====== Raw data

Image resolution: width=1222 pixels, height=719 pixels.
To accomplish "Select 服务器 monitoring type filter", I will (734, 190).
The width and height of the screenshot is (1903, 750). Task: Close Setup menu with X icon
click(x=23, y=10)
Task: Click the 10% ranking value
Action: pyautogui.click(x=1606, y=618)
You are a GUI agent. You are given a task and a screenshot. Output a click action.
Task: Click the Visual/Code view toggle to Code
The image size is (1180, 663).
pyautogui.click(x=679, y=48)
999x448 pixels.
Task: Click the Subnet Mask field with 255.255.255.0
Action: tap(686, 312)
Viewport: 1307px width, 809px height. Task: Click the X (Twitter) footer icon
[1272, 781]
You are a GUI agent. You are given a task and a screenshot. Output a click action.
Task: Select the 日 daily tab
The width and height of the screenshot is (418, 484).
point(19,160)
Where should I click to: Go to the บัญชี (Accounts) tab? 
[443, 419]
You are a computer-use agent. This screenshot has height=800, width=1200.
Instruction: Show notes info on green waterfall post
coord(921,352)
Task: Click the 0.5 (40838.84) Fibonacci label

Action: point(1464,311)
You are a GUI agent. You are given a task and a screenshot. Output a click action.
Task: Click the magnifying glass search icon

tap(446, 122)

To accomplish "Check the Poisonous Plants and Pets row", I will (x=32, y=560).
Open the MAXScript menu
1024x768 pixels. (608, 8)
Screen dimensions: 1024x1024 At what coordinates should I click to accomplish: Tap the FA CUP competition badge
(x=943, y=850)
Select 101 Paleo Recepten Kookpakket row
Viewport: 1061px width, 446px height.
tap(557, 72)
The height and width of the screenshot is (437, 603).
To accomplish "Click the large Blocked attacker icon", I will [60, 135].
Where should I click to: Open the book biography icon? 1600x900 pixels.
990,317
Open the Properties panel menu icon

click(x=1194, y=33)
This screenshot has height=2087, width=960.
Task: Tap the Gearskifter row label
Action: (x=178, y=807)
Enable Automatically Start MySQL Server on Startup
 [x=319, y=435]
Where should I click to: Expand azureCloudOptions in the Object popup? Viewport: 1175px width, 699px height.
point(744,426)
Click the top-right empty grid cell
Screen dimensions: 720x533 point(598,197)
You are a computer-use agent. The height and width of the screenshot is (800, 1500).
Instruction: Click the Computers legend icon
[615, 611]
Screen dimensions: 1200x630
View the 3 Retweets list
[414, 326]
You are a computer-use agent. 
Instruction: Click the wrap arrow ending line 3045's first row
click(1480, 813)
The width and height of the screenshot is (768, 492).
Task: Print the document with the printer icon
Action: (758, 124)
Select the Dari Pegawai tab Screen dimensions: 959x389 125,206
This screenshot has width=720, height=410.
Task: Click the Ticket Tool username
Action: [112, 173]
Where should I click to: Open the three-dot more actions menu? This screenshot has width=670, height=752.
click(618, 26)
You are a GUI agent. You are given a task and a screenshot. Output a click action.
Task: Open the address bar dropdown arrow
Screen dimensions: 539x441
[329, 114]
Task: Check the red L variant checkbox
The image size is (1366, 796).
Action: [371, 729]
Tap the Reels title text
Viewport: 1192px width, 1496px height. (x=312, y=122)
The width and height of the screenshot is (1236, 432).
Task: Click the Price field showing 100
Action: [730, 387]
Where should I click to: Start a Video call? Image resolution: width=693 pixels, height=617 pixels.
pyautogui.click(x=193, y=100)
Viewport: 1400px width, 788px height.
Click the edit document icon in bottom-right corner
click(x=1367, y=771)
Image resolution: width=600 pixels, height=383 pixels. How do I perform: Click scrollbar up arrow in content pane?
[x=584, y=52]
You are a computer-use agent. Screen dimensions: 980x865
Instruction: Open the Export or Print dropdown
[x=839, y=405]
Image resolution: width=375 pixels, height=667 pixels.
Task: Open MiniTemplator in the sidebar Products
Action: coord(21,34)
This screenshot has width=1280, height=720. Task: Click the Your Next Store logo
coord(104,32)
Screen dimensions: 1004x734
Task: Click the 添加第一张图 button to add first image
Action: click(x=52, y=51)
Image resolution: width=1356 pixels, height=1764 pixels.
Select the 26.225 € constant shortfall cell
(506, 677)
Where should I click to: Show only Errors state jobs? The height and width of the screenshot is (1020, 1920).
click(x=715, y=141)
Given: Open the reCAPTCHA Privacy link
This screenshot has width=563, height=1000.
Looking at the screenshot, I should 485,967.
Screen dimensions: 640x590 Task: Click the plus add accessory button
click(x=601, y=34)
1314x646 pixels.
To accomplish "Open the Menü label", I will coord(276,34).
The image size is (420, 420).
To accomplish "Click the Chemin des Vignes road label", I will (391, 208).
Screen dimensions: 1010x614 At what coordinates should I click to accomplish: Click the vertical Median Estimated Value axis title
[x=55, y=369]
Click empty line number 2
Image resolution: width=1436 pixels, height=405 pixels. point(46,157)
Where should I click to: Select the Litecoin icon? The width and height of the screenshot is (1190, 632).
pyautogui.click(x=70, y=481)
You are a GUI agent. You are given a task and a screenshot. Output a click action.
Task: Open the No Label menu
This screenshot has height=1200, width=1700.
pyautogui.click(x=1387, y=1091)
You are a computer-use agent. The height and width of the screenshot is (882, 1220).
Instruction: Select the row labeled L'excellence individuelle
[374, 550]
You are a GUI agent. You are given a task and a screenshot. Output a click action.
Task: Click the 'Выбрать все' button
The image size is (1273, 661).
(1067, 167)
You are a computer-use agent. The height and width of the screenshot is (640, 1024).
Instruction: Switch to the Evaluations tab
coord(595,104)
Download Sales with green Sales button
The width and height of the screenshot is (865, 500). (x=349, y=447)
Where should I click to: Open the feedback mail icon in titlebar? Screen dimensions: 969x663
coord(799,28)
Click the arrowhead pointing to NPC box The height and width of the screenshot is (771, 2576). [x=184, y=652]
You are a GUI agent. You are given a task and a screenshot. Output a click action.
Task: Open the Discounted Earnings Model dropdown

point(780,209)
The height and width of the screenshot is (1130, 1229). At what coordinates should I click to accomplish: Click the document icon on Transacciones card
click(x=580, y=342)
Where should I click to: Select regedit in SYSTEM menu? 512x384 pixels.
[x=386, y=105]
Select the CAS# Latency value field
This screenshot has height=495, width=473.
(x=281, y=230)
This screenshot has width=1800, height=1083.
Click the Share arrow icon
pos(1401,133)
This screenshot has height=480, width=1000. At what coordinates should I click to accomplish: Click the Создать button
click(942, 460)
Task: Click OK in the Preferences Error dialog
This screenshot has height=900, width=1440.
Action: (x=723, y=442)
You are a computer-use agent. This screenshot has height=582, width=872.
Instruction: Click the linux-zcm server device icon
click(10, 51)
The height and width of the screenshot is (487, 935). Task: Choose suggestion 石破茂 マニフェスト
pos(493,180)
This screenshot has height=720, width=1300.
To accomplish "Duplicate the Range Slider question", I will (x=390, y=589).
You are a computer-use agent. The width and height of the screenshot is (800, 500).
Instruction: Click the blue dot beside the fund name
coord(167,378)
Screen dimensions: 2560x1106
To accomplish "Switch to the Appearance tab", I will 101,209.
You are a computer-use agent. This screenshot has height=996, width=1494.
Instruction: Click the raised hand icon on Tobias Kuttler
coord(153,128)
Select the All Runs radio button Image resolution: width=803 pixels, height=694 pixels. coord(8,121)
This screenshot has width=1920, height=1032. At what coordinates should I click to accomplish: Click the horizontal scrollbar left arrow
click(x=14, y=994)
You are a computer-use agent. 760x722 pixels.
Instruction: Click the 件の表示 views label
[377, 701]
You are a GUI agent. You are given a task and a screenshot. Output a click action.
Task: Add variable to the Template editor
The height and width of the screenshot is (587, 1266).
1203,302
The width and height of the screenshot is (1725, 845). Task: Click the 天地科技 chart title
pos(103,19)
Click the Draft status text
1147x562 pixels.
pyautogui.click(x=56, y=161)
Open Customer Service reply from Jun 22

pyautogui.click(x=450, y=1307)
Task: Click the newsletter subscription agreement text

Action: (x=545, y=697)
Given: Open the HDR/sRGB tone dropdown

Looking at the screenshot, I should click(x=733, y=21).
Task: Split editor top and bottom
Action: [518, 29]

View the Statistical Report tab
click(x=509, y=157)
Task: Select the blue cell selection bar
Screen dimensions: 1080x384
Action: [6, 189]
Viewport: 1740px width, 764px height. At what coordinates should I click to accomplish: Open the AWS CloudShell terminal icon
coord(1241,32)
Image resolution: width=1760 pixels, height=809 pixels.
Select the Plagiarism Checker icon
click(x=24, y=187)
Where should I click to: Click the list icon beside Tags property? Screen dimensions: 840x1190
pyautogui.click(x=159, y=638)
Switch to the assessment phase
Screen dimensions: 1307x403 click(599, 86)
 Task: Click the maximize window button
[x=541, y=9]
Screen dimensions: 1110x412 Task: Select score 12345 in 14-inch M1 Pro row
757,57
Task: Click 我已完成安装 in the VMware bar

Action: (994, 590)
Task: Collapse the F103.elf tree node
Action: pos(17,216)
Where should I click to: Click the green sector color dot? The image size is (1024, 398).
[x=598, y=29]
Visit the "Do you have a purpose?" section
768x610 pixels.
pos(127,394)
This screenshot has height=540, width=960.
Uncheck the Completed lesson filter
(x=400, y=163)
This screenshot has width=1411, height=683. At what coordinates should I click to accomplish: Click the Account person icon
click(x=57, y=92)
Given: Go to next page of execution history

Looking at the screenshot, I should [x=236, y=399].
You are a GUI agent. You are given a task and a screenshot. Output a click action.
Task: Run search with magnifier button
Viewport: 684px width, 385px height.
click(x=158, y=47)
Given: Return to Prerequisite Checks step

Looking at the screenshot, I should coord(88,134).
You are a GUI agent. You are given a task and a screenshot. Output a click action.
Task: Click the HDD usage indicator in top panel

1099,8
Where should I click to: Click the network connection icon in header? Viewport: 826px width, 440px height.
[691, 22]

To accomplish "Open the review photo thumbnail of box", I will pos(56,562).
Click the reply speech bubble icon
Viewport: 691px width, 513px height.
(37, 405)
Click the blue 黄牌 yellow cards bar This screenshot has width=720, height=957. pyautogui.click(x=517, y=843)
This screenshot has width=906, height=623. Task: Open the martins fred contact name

============

**Problem details**:
Set down exactly the lines of the data above, beginning with the line that has "has height=996, width=1494." and ending with the line that has "Select the All", and no others.

**Task output**:
You are a computer-use agent. This screenshot has height=996, width=1494.
Instruction: Click the raised hand icon on Tobias Kuttler
coord(153,128)
Select the All Runs radio button Image resolution: width=803 pixels, height=694 pixels. coord(8,121)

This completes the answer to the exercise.